→ **Stated exercise a**:
Using the hitchhiking tips excerpt below, decide whether each statement agrees with it: (i) the writer's first hitchhiking experience came in July of 2013 on a trip to Prague; (ii) the writer has hitchhiked fewer than 1,000 kilometers in total; (iii) a map lets you find big cities along your way to use as your destination. Answer yes or no for each and quote the words of the excerpt that decide it.

→ **Excerpt to read**:
★ ★ ★ ★
In July of 2013, I had my first hitchhiking experience when my girlfriend and I traveled to Prague. While writing this, I have more than 2000 kilometres of hitchhiking to my name with many more to follow. While that mightn’t be much, I feel like I can already compile a few tips for beginning hitchhikers.

There are many reasons why you would like to travel by hitchhiking. You might be on a low budget, you might enjoy the changing view while you travel instead of the teleportation-like qualities of an airplane, you might like the randomness of traffic that decides who you will meet along your way or you may just be stuck without other options. In any case, I would like to share some of my experiences and hope they will help you out someday.

1. Bring a map

Make sure you bring a map of the areas you’re going to travel through. You want to be able to check where you’re headed at all times. It will prove useful when you unexpectedly end up somewhere else than you intended and it allows you to find big cities along your way that you can put as your destination (see tip #3).
★ ★ ★ ★
→ **Supplied records**:
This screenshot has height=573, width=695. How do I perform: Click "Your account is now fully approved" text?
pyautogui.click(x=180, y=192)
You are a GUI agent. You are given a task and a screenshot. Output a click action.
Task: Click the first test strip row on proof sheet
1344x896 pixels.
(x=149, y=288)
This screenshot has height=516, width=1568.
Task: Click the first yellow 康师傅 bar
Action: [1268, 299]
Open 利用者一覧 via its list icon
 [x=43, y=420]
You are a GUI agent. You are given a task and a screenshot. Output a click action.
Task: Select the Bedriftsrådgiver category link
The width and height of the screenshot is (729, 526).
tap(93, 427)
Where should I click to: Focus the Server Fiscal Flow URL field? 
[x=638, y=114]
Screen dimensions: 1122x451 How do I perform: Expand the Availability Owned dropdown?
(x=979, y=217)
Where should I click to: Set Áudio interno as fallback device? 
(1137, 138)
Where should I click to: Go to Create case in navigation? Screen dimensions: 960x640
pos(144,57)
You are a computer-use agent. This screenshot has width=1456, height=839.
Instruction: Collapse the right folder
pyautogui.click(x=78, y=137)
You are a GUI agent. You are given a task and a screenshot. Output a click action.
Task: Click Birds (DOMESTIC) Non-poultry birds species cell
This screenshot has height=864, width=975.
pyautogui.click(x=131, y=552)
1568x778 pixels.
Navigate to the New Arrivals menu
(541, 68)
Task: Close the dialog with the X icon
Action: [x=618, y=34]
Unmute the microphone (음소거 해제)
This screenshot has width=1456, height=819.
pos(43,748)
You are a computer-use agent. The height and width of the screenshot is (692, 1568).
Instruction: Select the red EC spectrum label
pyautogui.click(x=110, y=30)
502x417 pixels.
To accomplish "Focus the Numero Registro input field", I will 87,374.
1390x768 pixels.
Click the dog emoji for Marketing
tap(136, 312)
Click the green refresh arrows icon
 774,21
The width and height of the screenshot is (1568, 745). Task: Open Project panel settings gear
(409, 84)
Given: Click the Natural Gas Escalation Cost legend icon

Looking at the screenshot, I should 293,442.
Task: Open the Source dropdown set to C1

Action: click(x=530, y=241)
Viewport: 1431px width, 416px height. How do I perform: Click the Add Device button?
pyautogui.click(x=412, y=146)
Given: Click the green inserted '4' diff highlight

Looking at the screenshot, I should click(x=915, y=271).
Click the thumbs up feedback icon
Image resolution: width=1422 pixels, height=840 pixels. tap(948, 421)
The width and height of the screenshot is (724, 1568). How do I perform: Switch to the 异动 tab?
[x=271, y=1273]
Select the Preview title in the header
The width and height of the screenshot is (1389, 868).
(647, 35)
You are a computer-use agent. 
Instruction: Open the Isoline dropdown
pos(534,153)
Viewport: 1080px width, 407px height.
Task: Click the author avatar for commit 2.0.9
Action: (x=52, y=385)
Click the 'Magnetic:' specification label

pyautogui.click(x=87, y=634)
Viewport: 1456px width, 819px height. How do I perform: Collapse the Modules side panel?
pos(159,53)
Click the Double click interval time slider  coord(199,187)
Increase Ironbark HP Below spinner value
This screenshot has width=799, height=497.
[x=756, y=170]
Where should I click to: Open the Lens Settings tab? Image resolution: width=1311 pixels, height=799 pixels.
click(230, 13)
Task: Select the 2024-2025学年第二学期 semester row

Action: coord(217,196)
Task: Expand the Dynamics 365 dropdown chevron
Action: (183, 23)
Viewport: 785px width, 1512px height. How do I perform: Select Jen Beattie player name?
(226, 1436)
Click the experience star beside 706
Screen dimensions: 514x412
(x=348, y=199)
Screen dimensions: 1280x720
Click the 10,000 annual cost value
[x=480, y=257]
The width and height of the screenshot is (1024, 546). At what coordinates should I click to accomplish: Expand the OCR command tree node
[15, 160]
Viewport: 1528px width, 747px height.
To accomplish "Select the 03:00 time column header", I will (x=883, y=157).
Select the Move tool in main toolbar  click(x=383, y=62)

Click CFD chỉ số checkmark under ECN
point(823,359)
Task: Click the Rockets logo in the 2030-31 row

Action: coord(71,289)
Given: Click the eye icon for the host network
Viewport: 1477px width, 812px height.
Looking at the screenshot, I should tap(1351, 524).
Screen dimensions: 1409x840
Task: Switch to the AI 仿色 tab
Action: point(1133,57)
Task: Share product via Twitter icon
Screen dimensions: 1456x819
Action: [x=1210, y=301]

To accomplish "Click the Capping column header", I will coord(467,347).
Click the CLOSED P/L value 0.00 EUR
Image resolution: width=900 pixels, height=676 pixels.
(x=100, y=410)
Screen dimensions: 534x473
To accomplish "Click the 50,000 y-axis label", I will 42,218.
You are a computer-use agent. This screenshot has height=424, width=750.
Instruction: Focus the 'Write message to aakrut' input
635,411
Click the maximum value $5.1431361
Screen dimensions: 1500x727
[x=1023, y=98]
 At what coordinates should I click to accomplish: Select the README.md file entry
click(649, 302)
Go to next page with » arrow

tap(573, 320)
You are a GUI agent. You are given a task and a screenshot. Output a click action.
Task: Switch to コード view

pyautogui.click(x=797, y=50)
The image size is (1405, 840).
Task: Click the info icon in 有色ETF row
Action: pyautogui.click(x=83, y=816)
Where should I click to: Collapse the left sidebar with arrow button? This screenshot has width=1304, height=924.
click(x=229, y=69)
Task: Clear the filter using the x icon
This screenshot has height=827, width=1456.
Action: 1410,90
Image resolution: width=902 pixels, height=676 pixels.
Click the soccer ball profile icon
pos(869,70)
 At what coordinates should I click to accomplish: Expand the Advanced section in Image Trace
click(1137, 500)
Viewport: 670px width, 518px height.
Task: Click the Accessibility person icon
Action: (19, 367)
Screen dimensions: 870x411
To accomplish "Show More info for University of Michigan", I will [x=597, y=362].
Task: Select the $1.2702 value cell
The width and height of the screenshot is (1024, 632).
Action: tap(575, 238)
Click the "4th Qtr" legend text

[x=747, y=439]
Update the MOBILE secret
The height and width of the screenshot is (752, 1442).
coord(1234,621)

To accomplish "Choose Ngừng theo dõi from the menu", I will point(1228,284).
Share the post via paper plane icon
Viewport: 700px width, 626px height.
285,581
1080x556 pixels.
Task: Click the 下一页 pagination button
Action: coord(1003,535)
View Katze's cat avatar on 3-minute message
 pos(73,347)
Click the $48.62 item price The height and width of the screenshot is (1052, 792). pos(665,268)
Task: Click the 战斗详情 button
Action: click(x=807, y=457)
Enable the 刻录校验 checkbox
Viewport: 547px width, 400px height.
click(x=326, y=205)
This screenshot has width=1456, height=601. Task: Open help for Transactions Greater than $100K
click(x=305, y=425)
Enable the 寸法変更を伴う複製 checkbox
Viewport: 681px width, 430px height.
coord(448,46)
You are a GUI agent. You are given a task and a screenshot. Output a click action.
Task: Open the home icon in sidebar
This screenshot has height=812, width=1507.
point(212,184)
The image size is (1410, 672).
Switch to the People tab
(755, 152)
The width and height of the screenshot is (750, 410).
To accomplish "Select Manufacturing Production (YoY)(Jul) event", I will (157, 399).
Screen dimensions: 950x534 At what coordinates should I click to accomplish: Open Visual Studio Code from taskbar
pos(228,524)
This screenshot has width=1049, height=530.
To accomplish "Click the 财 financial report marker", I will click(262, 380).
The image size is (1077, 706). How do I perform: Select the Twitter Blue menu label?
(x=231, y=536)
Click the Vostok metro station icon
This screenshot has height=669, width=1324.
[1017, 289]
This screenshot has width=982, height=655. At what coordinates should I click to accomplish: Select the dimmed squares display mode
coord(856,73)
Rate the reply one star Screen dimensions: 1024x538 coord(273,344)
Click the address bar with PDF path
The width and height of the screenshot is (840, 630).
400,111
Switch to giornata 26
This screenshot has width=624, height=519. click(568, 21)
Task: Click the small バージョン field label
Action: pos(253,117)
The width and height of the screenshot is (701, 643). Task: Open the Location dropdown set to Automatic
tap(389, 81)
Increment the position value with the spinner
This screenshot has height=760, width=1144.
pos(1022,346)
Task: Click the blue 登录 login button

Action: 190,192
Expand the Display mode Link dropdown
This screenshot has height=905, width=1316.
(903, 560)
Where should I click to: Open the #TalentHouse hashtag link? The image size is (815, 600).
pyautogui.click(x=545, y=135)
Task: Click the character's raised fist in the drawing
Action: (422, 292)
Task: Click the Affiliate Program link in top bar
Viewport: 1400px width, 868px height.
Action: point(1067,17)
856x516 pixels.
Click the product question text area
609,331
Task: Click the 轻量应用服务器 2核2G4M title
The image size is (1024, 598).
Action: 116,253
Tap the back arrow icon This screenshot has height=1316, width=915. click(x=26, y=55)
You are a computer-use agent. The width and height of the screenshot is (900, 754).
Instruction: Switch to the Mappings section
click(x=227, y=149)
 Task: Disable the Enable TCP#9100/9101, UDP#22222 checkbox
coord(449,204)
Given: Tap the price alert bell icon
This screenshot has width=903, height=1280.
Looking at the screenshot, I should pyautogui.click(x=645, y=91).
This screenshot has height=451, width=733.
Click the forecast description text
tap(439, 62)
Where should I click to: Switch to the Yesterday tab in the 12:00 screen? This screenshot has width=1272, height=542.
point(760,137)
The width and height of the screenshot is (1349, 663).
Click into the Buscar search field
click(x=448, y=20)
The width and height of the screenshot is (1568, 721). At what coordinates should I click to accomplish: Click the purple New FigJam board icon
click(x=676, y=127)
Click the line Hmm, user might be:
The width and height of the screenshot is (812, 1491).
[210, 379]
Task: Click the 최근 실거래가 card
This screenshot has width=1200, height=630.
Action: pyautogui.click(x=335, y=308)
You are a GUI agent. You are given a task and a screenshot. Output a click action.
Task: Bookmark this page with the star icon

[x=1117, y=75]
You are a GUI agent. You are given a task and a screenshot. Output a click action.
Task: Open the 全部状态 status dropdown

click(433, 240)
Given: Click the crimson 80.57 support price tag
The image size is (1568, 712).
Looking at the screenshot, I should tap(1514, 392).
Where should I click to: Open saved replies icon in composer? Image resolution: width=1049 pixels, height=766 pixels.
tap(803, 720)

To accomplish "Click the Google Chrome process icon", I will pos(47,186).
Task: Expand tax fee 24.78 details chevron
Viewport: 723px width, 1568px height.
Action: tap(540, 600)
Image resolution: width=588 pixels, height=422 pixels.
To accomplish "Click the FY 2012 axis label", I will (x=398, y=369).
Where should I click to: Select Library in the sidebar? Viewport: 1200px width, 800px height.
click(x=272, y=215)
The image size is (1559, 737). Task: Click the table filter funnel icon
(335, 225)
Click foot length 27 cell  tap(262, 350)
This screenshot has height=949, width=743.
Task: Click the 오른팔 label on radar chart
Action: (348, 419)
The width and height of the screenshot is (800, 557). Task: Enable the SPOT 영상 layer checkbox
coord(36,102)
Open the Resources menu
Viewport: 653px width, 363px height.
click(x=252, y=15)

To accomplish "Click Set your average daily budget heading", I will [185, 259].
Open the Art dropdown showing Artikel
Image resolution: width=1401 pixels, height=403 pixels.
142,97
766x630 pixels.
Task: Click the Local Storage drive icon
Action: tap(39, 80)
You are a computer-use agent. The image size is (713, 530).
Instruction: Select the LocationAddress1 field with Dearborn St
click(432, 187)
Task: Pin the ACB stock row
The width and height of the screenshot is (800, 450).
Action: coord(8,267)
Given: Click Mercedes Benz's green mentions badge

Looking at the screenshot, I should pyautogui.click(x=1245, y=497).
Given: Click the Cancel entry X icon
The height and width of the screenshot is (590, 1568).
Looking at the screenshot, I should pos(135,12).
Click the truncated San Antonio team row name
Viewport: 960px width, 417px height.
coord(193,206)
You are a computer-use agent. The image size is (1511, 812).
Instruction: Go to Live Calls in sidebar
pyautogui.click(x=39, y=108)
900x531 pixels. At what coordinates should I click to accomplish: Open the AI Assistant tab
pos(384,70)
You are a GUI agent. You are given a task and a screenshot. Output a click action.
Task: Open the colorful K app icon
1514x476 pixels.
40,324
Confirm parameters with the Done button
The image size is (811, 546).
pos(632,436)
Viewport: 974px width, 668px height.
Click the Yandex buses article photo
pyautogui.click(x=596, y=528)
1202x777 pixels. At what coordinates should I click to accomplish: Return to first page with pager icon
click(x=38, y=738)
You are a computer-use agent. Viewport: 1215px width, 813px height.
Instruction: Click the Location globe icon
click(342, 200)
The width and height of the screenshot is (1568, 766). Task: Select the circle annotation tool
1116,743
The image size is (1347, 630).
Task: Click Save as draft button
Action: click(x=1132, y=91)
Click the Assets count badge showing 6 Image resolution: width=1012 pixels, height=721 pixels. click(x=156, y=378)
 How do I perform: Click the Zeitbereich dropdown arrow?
★ ★ ★ ★
→ **Stated exercise b**:
In the entries above, copy out word for word the part that opens with the line containing "Task: Select the 2024-2025学年第二学期 semester row" and closes with the line containing "will (x=883, y=157).", including both of those lines.

→ **Finished answer a**:
(i) Yes: "In July of 2013, I had my first hitchhiking experience when my girlfriend and I traveled to Prague."
(ii) No: "I have more than 2000 kilometres of hitchhiking to my name"
(iii) Yes: "it allows you to find big cities along your way that you can put as your destination"

→ **Finished answer b**:
Task: Select the 2024-2025学年第二学期 semester row

Action: coord(217,196)
Task: Expand the Dynamics 365 dropdown chevron
Action: (183, 23)
Viewport: 785px width, 1512px height. How do I perform: Select Jen Beattie player name?
(226, 1436)
Click the experience star beside 706
Screen dimensions: 514x412
(x=348, y=199)
Screen dimensions: 1280x720
Click the 10,000 annual cost value
[x=480, y=257]
The width and height of the screenshot is (1024, 546). At what coordinates should I click to accomplish: Expand the OCR command tree node
[15, 160]
Viewport: 1528px width, 747px height.
To accomplish "Select the 03:00 time column header", I will (x=883, y=157).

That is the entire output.